I can’t remember how I first came across Robert Pepperell’s Consciousness as a Physical Process Caused by the Organization of Energy in the Brain. At the time, I remember the paper struck me as interesting and made some good points but, at the same time, didn’t actually seem to deliver a lot that was new. It was like looking at a large three dimensional artwork from a different angle. The object of vision wasn’t substantially changed; it just looked a little different.
One idea that did stick with me was the idea of the brain as difference engine.
In light of these mechanisms, the energy-hungry brain might be understood as a kind of ‘difference engine’ that works by actuating complex patterns of motion (action potential propagation) and tension (antagonistic pushes and pulls between forces) at various spatiotemporal scales. Firing rates and electrical potentials vary within neurons, between neurons, between networks of neurons, and between brain regions, so maximizing the differential states the brain undergoes. A decrease in activation, or a reduction in firing rate, can create a differential state just as much as an increase. And, as is indicated by the work of Schölvinck et al. (2008), deactivation may be an energy efficient way for the brain to increase its repertoire of differential states. Maintaining a global E-I balance across spatiotemporal scales, meanwhile, is thought to promote ‘efficient coding’ in sensory and cognitive processing (Zhou and Yu, 2018). All this lends support to the idea, proposed above, that one of the roles of energetic activity in the brain is to efficiently actuate differences of motion and tension that advance the interests of the brain-bearing organism. It is the actualized difference that makes the difference.

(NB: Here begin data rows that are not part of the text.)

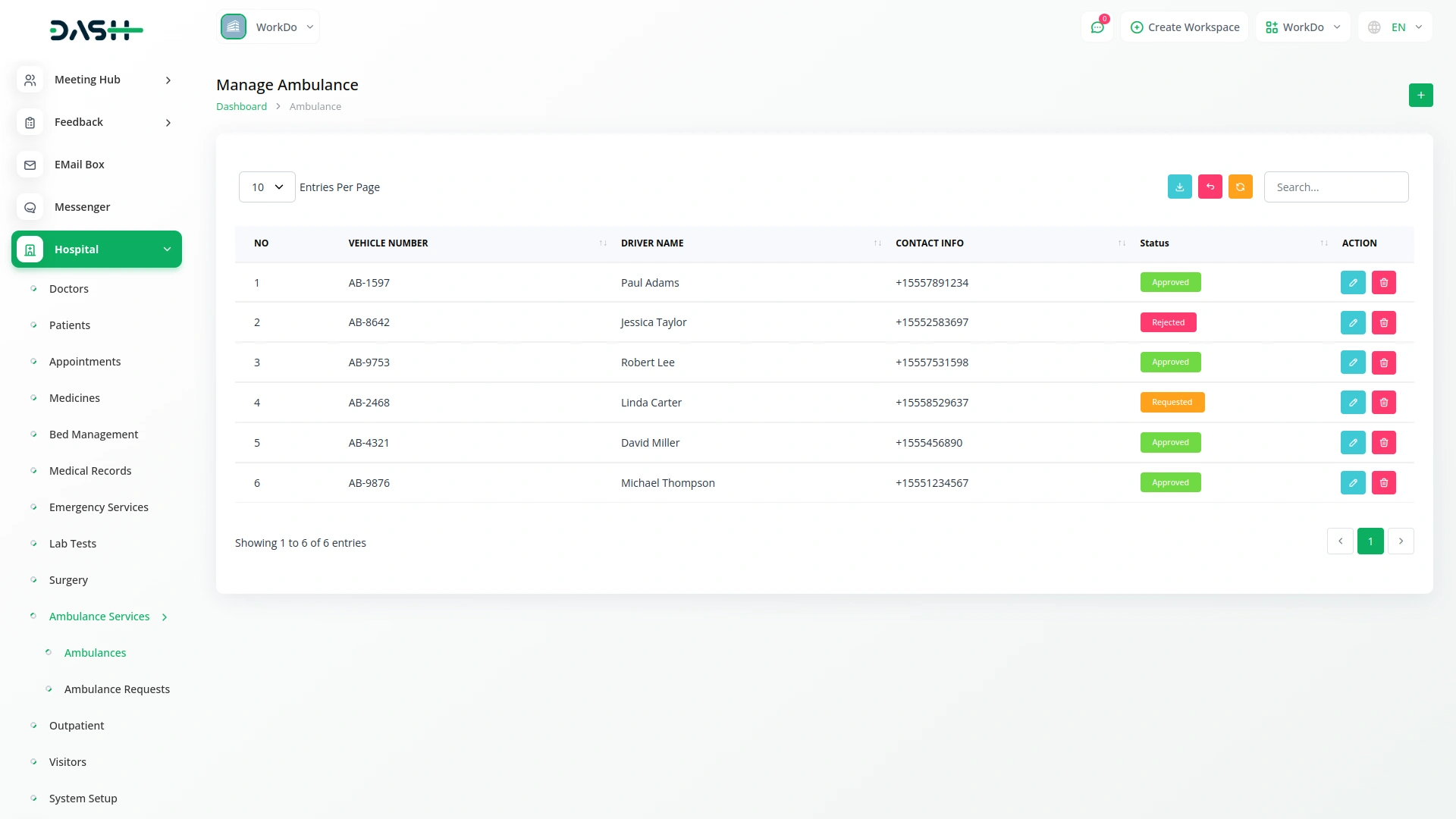The height and width of the screenshot is (819, 1456).
Task: Click the Create Workspace button
Action: point(1185,27)
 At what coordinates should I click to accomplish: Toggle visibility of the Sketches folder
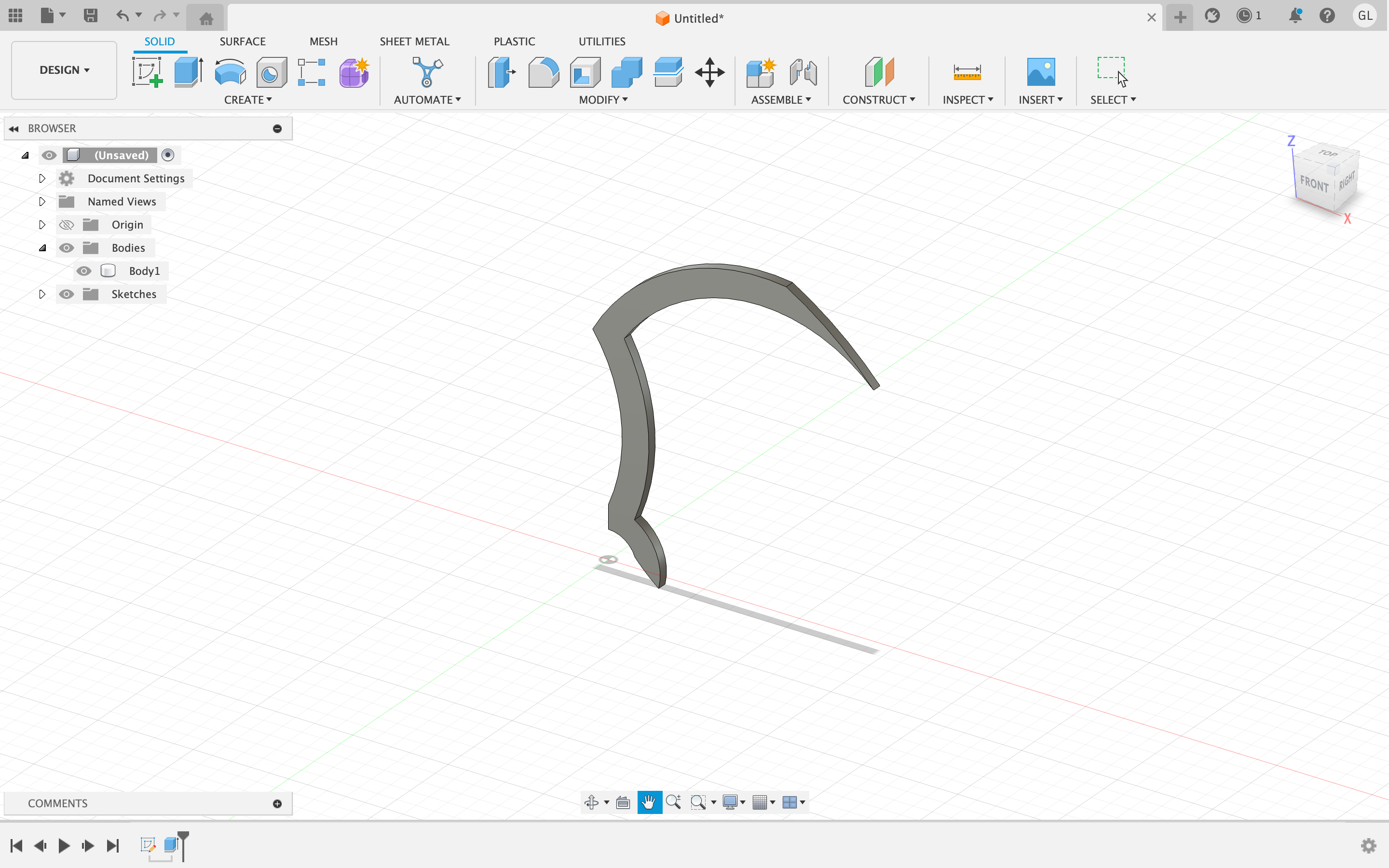click(67, 295)
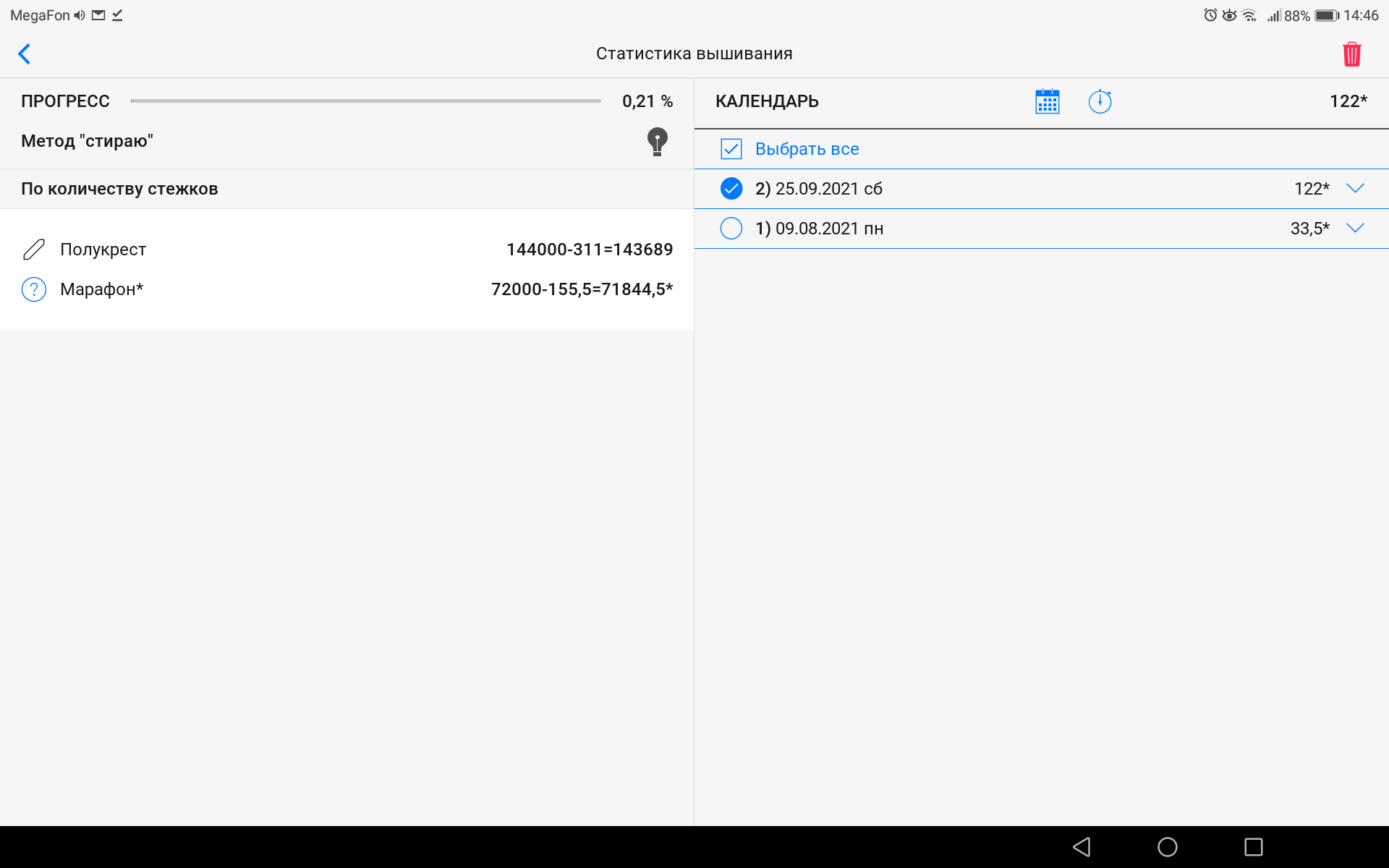The width and height of the screenshot is (1389, 868).
Task: Tap the Выбрать все link text
Action: tap(807, 149)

The notion of differences in connection with the brain came back to me again when I read recently about the Weber–Fechner law. The law is not quite a law but more like a rule of thumb. Basically it states there is a logarithmic relationship between stimulus and perception. The classic example relates to weight perception. If a weight of 105 g can barely be distinguished from that of 100 g, then if the mass is doubled, the differential threshold needs to be 10 g, so that 210 g can be distinguished from 200 g. The “law” seems to apply to all senses with some minor discrepancies and exceptions.

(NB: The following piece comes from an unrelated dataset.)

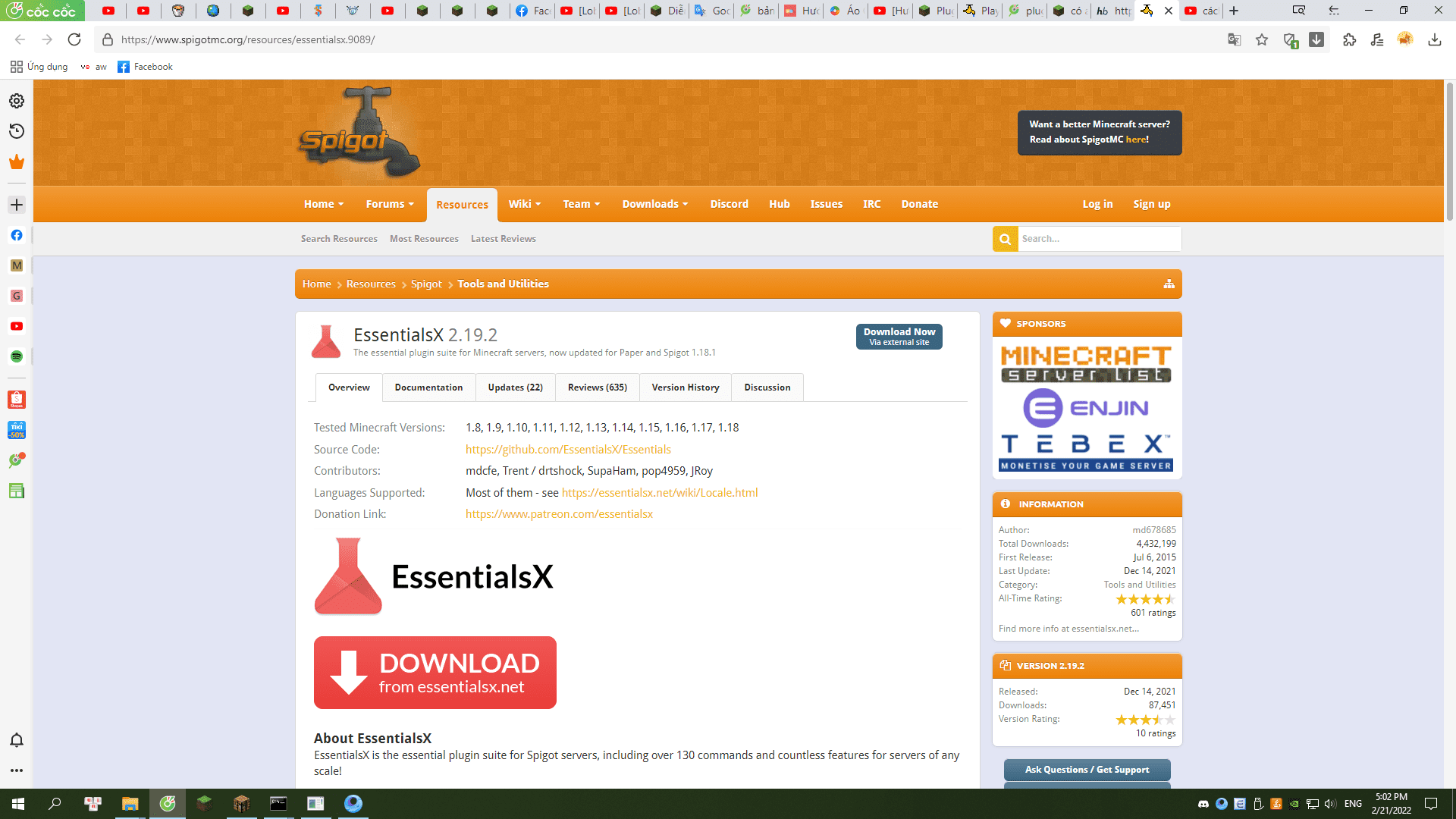
Task: Open the browser extensions puzzle icon
Action: pos(1349,39)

The oscillatory networks of the brain also seem to act in a similar way to input. Much of the effect of inhibitory neurons is to dampen inputs so that neurons do not fire wildly with each small change in the environment. The result is a brain that mostly is running its own emulation of the world based on its own self-sustaining rhythms that is occasionally incorporating outside input.
Let’s suppose we are walking along a clear, flat, well-paved road with no traffic. Picking up each foot and pushing off into a stride would require almost no input from the outside world or from the brain. A coalescing view of the evolutionary origin of the spinal cord and brain is that they were necessary for locomotion. Central pattern generators are “biological neural circuits that produce rhythmic outputs in the absence of rhythmic input”. The experiments of Thomas Graham Brown in the early twentieth century showed that the basic pattern of stepping can be produced by the spinal cord without the need of descending commands from the cortex. Encountering a stray rock that had been thrown on road might require an adjustment to the stride. At that point the brain would get involved even though the perception of the rock may not rise to the level of awareness.

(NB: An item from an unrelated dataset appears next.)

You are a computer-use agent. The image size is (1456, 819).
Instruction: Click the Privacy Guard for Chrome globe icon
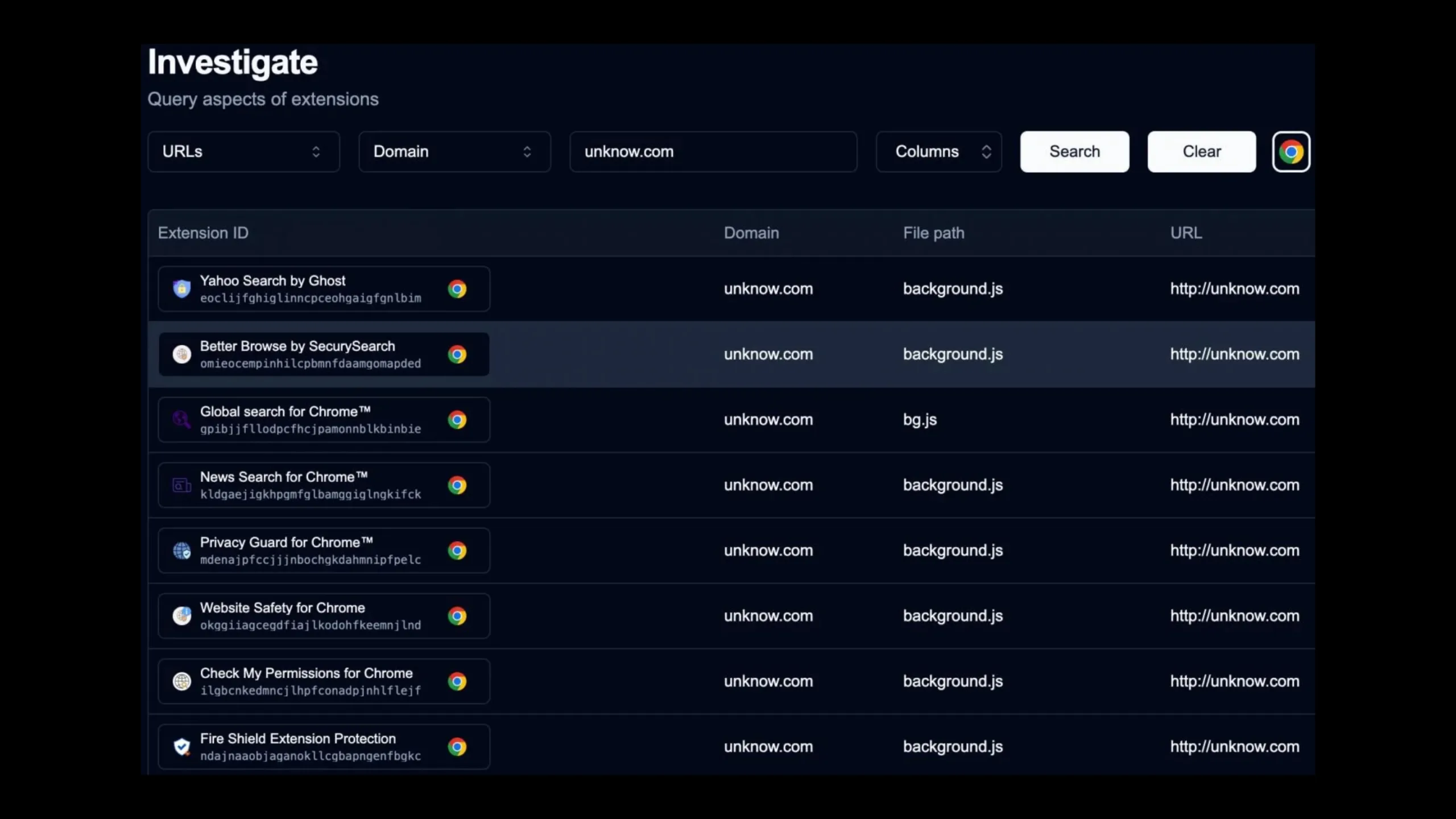tap(181, 551)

Back to energy again. It would make sense that evolution would optimally select for lower energy solutions for the brain all else being equal. It requires a lot more energy to take in and assimilate information from the environment than it does to operate with as little information as possible as long the model of the world that the brain is using is good enough for survival. Here we may have the core of what lies behind several different observations. For one, the idea of Hoffman and others that our model of the world is not likely veridical because it would be too costly energy wise to create a truer model. For another, what Baars and others have pointed out, learning new skills require a lot of energy in the brain because they require the assimilation of a lot of information, but the use of learned skills require less energy and occupies smaller regions of the brain.
The picture that emerges for me is that of a brain that primarily is generating its own model of the world. Into the model, it allows as little information as it needs to function. The brain prefers to operate in a low-energy homeostatic state as much as possible. The brain in effect might prefer to be a zombie. A small rock while we are walking may trigger a small modification of the model. The sudden appearance of large truck coming towards us, however, might require a completely different sort of activity. Quickly attention and resources must be brought to bear on dealing with the truck. Large amounts of information must suddenly be brought into the model. An fMRI of the brain at that time might detect a large spike in nutrient utilization in various parts of the brain as many neurons begin to fire rapidly.
Could we be misunderstanding the spikes in fMRIs that are so often used in neuroscience and consciousness studies? Could the spikes be simply evidence of the attentive process rather than the more low-energy processes that form the foundation of consciousness?
Some would argue the attentive process is consciousness, but then what creates and maintains our model of the world – the visual, auditory, tactile expanse that exists even without attention.